-- Study material follows --

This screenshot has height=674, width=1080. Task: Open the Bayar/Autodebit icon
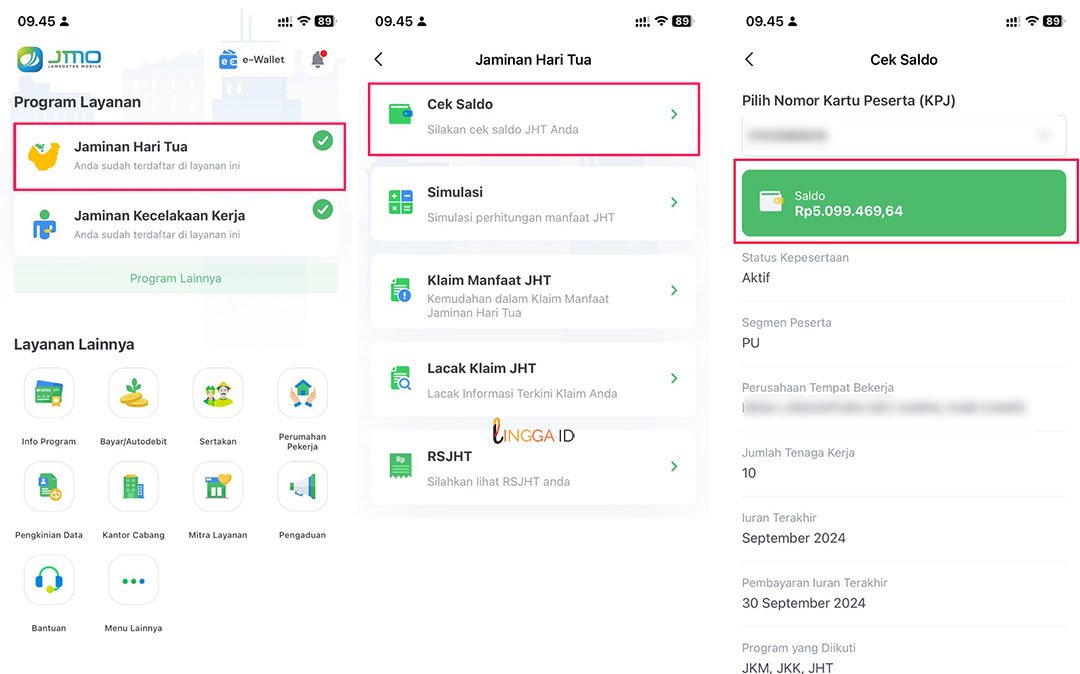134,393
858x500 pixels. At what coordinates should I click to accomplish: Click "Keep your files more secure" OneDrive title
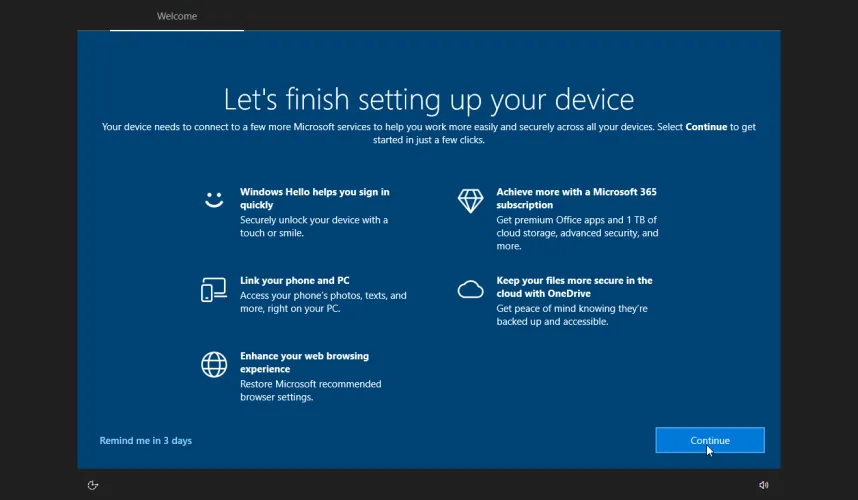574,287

-- Study material concluded --
-- Study material follows --

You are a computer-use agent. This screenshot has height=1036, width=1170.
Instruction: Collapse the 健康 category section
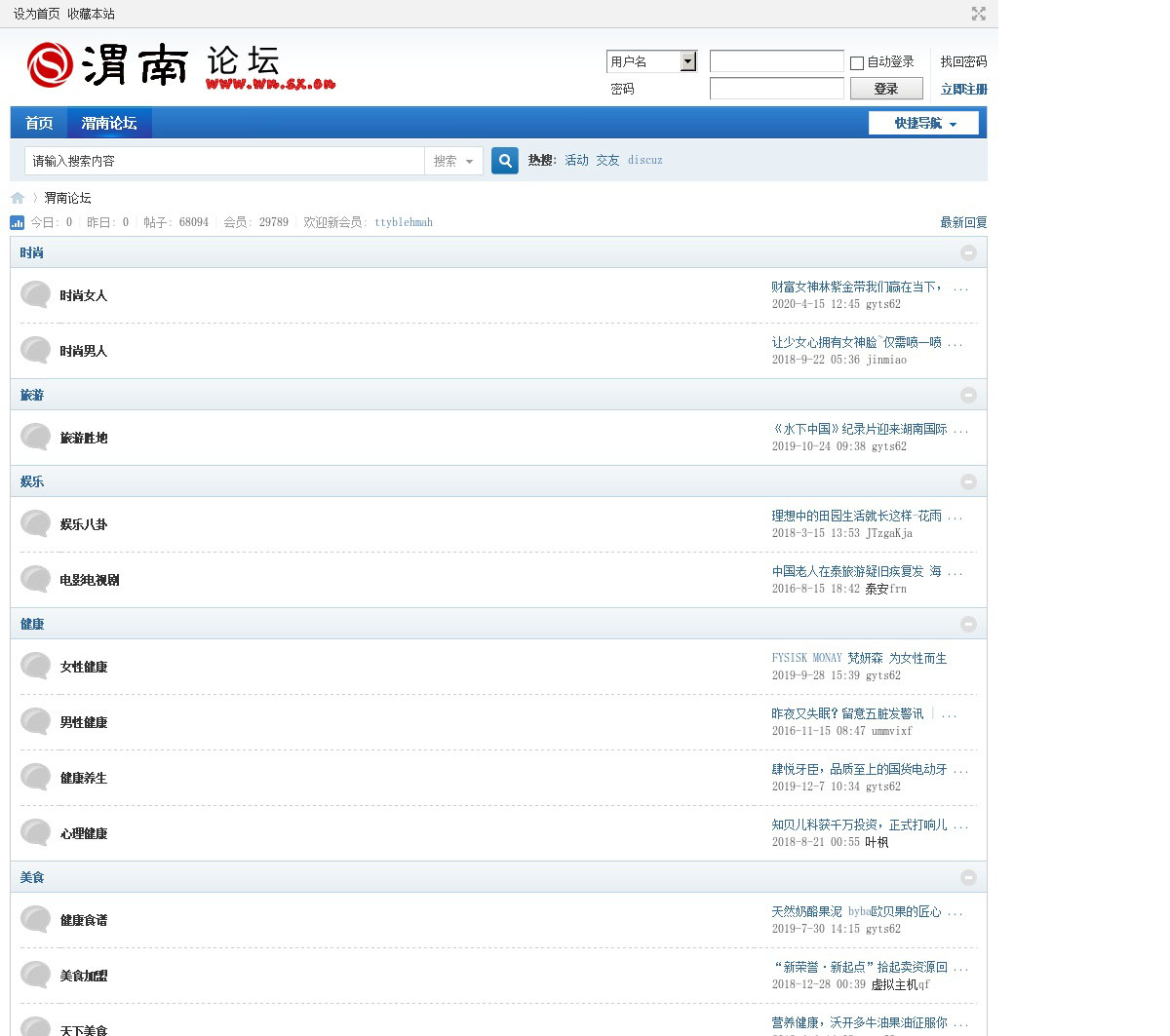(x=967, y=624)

-- Study material concluded --
-- Study material follows --

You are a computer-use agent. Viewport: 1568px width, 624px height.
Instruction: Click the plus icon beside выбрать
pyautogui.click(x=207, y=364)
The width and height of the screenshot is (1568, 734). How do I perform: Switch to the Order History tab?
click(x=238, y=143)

-- Study material concluded --

### Instructions to follow
The lines to return are those in the material above that hold "agent".

### Task output
You are a computer-use agent. This screenshot has height=1036, width=1170.
You are a computer-use agent. Viewport: 1568px width, 624px height.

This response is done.